- _Aim of the task_: Reproduce the records below exactly, but only between the lines holding "The image size is (1025, 825)." and "Click the Not Used text in the TP19 row", inclusive.

★ ★ ★ ★ ★

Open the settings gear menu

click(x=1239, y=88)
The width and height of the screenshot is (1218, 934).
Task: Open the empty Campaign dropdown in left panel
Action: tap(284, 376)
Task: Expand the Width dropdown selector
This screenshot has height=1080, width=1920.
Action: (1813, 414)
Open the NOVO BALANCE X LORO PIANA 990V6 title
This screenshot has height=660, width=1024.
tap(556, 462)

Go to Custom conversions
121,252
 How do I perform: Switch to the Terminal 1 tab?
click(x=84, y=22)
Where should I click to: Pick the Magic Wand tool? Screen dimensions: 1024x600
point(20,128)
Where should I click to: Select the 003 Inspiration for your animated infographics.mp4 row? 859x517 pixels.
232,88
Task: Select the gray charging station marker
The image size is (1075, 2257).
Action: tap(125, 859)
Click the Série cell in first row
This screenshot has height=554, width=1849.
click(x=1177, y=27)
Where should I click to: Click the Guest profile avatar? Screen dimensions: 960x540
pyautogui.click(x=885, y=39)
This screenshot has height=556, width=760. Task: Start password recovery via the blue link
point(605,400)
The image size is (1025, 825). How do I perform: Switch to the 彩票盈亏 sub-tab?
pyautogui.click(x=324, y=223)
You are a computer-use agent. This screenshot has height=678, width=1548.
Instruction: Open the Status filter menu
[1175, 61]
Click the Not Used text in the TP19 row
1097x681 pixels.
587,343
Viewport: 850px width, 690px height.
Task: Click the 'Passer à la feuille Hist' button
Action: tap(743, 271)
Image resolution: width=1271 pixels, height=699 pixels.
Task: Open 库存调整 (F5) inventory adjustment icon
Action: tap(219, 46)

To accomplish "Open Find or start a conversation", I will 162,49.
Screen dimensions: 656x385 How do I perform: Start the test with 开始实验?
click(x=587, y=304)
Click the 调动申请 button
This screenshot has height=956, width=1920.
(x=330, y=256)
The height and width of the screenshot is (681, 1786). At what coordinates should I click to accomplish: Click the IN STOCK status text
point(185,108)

★ ★ ★ ★ ★

- _Solution for this problem_:
The image size is (1025, 825). How do I perform: Switch to the 彩票盈亏 sub-tab?
pyautogui.click(x=324, y=223)
You are a computer-use agent. This screenshot has height=678, width=1548.
Instruction: Open the Status filter menu
[1175, 61]
Click the Not Used text in the TP19 row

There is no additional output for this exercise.